“I’ve never seen Star Wars” is fascinating. Originally on Radio 4 and now on the telly, each episode sees Marcus Brigstocke get some celeb to try five things they’ve never done before. So, for example, Paul Daniels reads The Female Eunuch, Clive Anderson tries judo and watches Withnail and I; John Humphreys listens to the work of his colleague Chris Moyles… They then score each new experience out of 10.
It’s a deceptively simple idea by creator Bill Dare, yet - perhaps more than similarish formats like Desert Island Discs or Room 101 – is surprisingly revealing about the celebs who take part.

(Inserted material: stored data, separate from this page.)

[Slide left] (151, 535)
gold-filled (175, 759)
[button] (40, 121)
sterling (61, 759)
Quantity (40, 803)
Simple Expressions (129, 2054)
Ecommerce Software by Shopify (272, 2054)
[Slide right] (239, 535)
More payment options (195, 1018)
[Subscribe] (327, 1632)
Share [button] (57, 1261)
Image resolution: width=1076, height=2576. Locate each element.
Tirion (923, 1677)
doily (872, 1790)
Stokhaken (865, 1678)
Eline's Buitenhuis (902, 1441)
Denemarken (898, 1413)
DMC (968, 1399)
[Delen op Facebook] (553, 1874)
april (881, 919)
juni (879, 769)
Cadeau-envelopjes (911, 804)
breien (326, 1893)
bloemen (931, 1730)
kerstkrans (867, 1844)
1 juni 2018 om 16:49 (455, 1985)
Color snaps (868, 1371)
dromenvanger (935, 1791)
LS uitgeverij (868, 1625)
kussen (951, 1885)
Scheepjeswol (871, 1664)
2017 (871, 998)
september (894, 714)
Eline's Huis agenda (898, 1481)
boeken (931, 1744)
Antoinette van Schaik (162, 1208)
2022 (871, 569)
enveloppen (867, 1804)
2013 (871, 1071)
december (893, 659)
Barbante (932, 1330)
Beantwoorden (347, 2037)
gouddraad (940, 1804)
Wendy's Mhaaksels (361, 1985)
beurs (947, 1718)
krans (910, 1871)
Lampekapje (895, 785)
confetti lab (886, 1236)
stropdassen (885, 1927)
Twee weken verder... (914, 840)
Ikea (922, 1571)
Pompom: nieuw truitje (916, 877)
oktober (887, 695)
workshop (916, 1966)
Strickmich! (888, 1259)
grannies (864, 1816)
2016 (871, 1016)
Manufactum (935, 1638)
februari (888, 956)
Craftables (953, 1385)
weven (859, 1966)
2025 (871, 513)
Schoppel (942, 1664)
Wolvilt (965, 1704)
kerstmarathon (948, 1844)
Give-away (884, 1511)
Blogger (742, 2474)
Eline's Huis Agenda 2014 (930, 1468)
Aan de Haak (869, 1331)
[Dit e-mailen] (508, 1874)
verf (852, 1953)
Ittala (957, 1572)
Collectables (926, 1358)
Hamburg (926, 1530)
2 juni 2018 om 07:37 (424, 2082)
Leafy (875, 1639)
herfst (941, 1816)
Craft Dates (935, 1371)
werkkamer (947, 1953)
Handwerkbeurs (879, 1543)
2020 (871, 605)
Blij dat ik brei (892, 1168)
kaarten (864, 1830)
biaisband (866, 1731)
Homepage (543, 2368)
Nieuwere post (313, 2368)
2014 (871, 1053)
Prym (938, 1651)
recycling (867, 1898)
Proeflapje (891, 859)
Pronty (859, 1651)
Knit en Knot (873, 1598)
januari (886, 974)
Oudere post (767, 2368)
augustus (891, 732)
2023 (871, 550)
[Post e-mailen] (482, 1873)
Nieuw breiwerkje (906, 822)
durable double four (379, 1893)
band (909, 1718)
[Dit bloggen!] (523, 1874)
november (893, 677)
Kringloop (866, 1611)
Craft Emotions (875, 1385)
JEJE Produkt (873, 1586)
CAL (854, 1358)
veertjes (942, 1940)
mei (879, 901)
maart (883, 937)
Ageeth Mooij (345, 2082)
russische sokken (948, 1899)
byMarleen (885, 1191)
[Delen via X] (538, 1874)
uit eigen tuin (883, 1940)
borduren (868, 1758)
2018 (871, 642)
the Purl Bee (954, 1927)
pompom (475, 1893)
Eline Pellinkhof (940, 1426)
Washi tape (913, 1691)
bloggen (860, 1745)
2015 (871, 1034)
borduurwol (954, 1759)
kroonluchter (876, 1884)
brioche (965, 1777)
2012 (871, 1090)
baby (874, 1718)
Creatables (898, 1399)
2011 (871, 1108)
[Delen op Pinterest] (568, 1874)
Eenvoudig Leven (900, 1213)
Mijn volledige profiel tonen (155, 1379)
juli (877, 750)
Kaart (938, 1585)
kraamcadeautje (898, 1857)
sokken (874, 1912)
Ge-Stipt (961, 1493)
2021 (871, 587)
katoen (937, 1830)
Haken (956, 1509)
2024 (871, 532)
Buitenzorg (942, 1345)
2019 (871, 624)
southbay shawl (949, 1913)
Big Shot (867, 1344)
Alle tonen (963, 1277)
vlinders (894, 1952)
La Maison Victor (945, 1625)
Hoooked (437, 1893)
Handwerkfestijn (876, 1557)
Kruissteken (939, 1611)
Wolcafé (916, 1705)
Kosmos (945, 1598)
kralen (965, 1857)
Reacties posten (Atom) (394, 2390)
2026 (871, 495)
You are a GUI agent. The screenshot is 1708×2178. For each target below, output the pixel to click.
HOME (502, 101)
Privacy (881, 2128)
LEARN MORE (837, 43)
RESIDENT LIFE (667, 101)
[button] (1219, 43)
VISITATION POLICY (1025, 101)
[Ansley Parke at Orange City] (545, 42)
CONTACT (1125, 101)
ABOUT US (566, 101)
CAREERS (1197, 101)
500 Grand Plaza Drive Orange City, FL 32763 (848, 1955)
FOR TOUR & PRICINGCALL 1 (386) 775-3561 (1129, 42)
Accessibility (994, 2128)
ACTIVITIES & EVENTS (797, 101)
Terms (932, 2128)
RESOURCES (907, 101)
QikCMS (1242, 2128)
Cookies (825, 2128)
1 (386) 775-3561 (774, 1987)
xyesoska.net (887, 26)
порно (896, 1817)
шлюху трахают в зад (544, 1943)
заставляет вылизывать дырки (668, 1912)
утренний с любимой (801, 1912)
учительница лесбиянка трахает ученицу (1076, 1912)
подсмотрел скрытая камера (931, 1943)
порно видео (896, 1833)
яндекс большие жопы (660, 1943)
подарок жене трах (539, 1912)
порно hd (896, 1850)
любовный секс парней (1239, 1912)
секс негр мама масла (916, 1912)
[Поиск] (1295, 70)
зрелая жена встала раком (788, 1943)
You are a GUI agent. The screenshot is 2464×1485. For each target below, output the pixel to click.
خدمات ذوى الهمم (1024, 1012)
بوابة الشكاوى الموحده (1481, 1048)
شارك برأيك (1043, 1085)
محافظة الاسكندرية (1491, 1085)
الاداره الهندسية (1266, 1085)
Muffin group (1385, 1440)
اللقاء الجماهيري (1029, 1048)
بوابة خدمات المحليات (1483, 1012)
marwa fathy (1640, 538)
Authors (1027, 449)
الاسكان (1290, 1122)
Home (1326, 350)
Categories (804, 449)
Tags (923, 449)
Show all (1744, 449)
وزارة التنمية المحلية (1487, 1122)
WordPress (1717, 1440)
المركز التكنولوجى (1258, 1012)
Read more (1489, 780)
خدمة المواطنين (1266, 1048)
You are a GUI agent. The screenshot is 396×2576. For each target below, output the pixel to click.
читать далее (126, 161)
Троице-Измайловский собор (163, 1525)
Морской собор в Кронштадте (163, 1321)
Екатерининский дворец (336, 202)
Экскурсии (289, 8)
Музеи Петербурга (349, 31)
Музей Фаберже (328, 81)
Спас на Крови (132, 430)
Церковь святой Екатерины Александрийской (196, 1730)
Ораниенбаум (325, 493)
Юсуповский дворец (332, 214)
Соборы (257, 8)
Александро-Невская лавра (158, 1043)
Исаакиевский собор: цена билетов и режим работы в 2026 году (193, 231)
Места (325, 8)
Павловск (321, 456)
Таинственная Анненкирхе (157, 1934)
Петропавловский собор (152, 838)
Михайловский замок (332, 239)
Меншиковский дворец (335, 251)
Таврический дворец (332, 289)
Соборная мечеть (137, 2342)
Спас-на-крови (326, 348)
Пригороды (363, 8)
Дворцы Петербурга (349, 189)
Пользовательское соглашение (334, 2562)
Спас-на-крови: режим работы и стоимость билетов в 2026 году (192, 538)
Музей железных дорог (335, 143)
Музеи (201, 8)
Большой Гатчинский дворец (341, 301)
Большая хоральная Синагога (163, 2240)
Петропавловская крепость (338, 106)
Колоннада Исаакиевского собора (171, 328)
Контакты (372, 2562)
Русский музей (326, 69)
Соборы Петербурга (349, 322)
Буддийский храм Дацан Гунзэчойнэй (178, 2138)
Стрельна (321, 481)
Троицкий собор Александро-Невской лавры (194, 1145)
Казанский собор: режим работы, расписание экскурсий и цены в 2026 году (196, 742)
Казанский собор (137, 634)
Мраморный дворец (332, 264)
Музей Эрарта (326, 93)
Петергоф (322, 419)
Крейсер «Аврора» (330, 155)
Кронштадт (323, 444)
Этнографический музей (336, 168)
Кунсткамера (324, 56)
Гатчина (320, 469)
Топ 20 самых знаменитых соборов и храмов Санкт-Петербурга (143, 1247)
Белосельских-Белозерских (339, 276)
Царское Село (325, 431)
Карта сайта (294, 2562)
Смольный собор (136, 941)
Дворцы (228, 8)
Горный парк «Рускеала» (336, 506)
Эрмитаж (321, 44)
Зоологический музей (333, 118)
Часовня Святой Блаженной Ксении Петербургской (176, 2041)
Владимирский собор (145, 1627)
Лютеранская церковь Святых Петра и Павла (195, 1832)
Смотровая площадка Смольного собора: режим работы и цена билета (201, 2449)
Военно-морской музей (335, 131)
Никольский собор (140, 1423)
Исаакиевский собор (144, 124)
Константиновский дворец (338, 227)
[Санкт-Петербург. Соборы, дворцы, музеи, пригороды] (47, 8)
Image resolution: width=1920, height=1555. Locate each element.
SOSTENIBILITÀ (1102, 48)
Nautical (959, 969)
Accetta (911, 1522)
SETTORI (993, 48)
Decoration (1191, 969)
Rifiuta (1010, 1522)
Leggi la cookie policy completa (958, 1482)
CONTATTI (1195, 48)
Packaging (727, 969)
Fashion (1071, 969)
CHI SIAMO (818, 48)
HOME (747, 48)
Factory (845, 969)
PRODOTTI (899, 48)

The thing is, the more they throw themselves into the thing they're doing, the more fun and funny they are. Newsreader Emily Maitlis punches her way through her first video game; John Humphreys tries moonwalking and is so impressed by Michael Jackson that he says he’ll be going to see him in concert…
It’s also often surprising. Maitlis denied that The Godfather and gangster stuff generally is all about family – as its adherents sometimes claim. The wives and kids, she said, are shut out of the room. Instead it’s about the tough guys’ conflicting egos. And there’s little to like or admire about these men.
Maitlis also admitted skimming through The Satanic Verses looking for the controversial, offensive bits. (Like, she said, skimming Lady Chatterley for the rude bits.) On what’s a light-hearted, low-fi comedo-entertainment show, Brigstocke then concisely explains the theological history of the implicit allusion. The audience titters nervously, less out of awkwardness as at having learnt something rather profound.
The celebs don’t have to enjoy the things they’re given to read or see or do, but it’s their attitude to trying new things that is so revelatory. You warm to the ones who give it a go willingly, and who have to think about how their scores.
Then there are the ones who seem to have made their minds up beforehand. Sandi Toskvig doesn’t bother to see the end of her first football match, and has little to contribute but that she found it boring. What does it say about Rory McGrath as a writer of comedy that he’d never seen Fawlty Towers – and then didn’t think it any good? Or that as he explained what it did all wrong, the audience didn’t laugh?
It’s easy to decide what you think of something before you’ve given it a chance. I can think of a whole bunch of stuff that won me over once I’d learned to be less of a prick. And I also realise who odd, how disquieting, it is when people are proud of the things they’ve not seen or read or experienced.
(Relatedly, the Guardian had a bloke tell us what happens in Star Wars without having seen it.)